# [Wat wordt gevraagd]
[1] Haal uit de tekst over zaak C-28/08 P het gedeelte tussen "In zaak C-28/08" en "de betrokkenen aantast.", beide inbegrepen, letterlijk over.
[2] Geef voor elke bewering aan of ze overeenkomt met de tekst over zaak C-28/08 P: antwoord met ja of nee en citeer letterlijk de woorden uit de tekst die de doorslag geven. (a) De Commissie weigerde de namen van vijf aanwezigen bij de vergadering mee te delen. (b) Bavarian Lager legde zich neer bij de weigering van de Commissie. (c) Het Gerecht oordeelde dat de namen niet openbaar gemaakt hoefden te worden.

Samenvatting van feiten, redenering en dictum

In zaak C-28/08 P wilde het bedrijf Bavarian Lager een verslag van een vergadering van vertegenwoordigers van de Commissie en de Britse overheid inzien. De Commissie weigerde de namen van vijf personen die aanwezig waren bij de vergadering mee te delen in verband met de privacy van die personen. Bavarian Lager accepteerde dit niet en stelde beroep in bij het Gerecht van de Europese Unie. Het Gerecht oordeelde dat de Commissie de namen openbaar moest maken, omdat de privacy van deze personen, die deelnamen aan de vergadering uit hoofde van hun functie, niet noodzakelijkerwijs de persoonlijke levenssfeer of de integriteit van de betrokkenen aantast.

# [Gegevensuittreksel]
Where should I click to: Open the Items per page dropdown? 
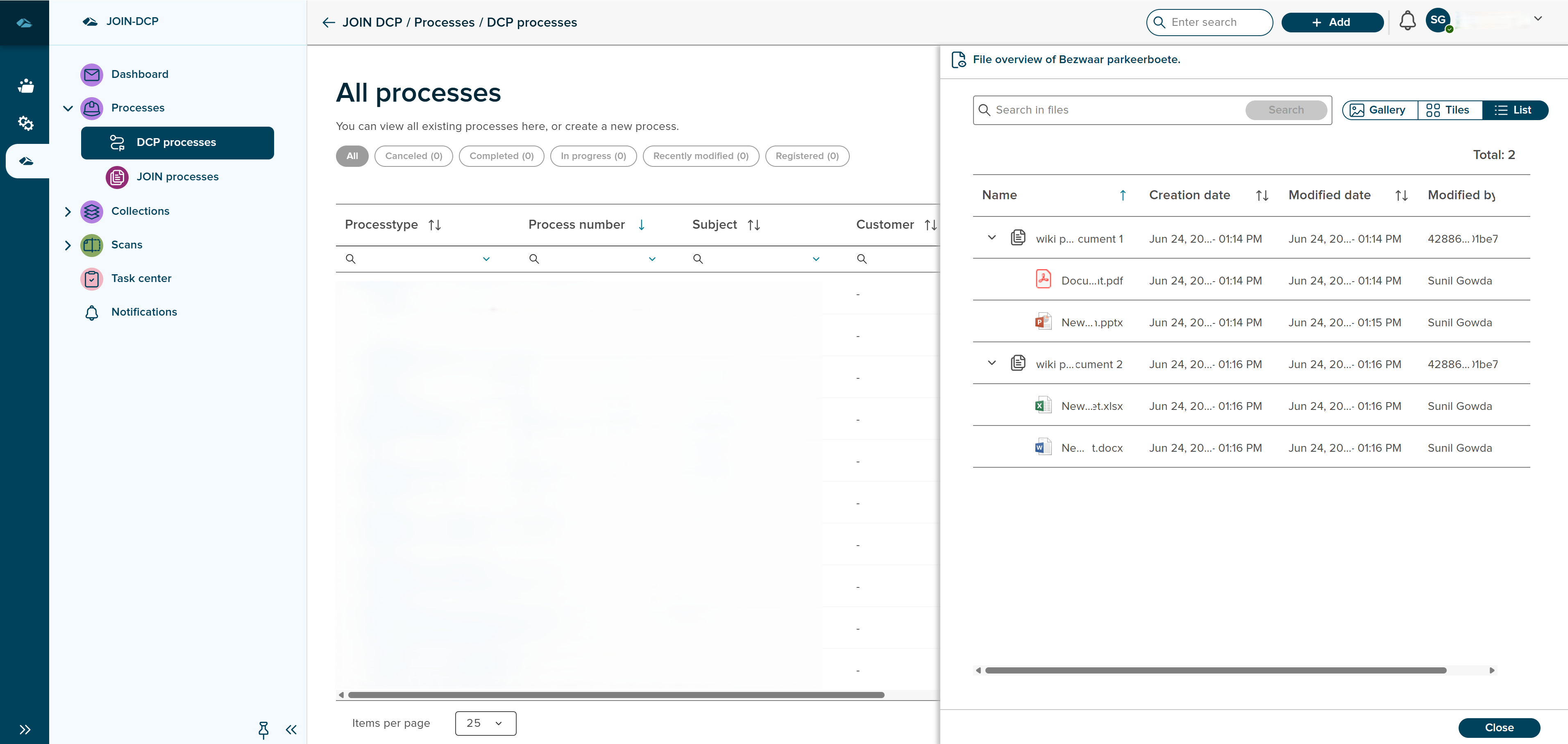(x=485, y=723)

# [Antwoorden]
[1]
In zaak C-28/08 P wilde het bedrijf Bavarian Lager een verslag van een vergadering van vertegenwoordigers van de Commissie en de Britse overheid inzien. De Commissie weigerde de namen van vijf personen die aanwezig waren bij de vergadering mee te delen in verband met de privacy van die personen. Bavarian Lager accepteerde dit niet en stelde beroep in bij het Gerecht van de Europese Unie. Het Gerecht oordeelde dat de Commissie de namen openbaar moest maken, omdat de privacy van deze personen, die deelnamen aan de vergadering uit hoofde van hun functie, niet noodzakelijkerwijs de persoonlijke levenssfeer of de integriteit van de betrokkenen aantast.

[2]
(a) Ja: "De Commissie weigerde de namen van vijf personen die aanwezig waren bij de vergadering mee te delen"
(b) Nee: "Bavarian Lager accepteerde dit niet"
(c) Nee: "Het Gerecht oordeelde dat de Commissie de namen openbaar moest maken"